━━━ Record excerpts ━━━

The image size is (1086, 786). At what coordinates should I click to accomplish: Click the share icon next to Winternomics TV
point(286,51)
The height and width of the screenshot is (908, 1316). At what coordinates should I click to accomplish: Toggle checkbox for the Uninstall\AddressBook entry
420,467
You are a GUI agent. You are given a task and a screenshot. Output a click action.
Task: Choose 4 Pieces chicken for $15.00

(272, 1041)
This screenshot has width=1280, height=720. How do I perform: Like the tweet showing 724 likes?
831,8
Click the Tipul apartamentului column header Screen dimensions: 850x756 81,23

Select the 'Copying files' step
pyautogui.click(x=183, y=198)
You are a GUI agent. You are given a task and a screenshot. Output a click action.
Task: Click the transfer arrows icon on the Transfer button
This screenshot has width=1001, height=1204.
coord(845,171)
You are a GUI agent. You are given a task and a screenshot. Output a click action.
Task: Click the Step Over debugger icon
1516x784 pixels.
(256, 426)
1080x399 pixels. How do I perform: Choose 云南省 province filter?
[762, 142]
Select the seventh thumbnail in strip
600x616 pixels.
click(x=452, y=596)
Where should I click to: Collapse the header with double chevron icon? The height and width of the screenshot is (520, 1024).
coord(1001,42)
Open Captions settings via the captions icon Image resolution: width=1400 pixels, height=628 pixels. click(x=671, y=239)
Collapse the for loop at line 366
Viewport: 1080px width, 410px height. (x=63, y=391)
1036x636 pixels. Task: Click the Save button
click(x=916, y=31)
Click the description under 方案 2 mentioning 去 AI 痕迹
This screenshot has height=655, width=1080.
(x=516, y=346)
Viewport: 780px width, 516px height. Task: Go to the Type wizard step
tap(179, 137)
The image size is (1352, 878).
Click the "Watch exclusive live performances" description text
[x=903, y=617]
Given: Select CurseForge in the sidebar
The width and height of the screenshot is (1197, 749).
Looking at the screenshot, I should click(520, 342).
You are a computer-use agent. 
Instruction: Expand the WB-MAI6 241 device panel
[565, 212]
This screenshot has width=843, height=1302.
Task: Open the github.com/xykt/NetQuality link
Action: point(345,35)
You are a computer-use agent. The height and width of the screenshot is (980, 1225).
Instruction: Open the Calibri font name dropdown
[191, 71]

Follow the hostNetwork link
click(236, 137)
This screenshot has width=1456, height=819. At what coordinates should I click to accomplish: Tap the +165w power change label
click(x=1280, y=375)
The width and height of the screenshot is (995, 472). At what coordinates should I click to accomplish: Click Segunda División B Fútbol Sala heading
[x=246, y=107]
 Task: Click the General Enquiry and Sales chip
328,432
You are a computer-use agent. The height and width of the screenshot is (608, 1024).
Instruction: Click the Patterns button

━━━

> **What needs to be done**:
Each record is to be repeated word for word, with none skipped.

> **Solution to the problem**:
The image size is (1086, 786). At what coordinates should I click to accomplish: Click the share icon next to Winternomics TV
point(286,51)
The height and width of the screenshot is (908, 1316). At what coordinates should I click to accomplish: Toggle checkbox for the Uninstall\AddressBook entry
420,467
You are a GUI agent. You are given a task and a screenshot. Output a click action.
Task: Choose 4 Pieces chicken for $15.00

(272, 1041)
This screenshot has width=1280, height=720. How do I perform: Like the tweet showing 724 likes?
831,8
Click the Tipul apartamentului column header Screen dimensions: 850x756 81,23

Select the 'Copying files' step
pyautogui.click(x=183, y=198)
You are a GUI agent. You are given a task and a screenshot. Output a click action.
Task: Click the transfer arrows icon on the Transfer button
This screenshot has width=1001, height=1204.
coord(845,171)
You are a GUI agent. You are given a task and a screenshot. Output a click action.
Task: Click the Step Over debugger icon
1516x784 pixels.
(256, 426)
1080x399 pixels. How do I perform: Choose 云南省 province filter?
[762, 142]
Select the seventh thumbnail in strip
600x616 pixels.
click(x=452, y=596)
Where should I click to: Collapse the header with double chevron icon? The height and width of the screenshot is (520, 1024).
coord(1001,42)
Open Captions settings via the captions icon Image resolution: width=1400 pixels, height=628 pixels. click(x=671, y=239)
Collapse the for loop at line 366
Viewport: 1080px width, 410px height. (x=63, y=391)
1036x636 pixels. Task: Click the Save button
click(x=916, y=31)
Click the description under 方案 2 mentioning 去 AI 痕迹
This screenshot has height=655, width=1080.
(x=516, y=346)
Viewport: 780px width, 516px height. Task: Go to the Type wizard step
tap(179, 137)
The image size is (1352, 878).
Click the "Watch exclusive live performances" description text
[x=903, y=617]
Given: Select CurseForge in the sidebar
The width and height of the screenshot is (1197, 749).
Looking at the screenshot, I should click(520, 342).
You are a computer-use agent. 
Instruction: Expand the WB-MAI6 241 device panel
[565, 212]
This screenshot has width=843, height=1302.
Task: Open the github.com/xykt/NetQuality link
Action: point(345,35)
You are a computer-use agent. The height and width of the screenshot is (980, 1225).
Instruction: Open the Calibri font name dropdown
[191, 71]

Follow the hostNetwork link
click(236, 137)
This screenshot has width=1456, height=819. At what coordinates should I click to accomplish: Tap the +165w power change label
click(x=1280, y=375)
The width and height of the screenshot is (995, 472). At what coordinates should I click to accomplish: Click Segunda División B Fútbol Sala heading
[x=246, y=107]
 Task: Click the General Enquiry and Sales chip
328,432
You are a computer-use agent. The height and width of the screenshot is (608, 1024).
Instruction: Click the Patterns button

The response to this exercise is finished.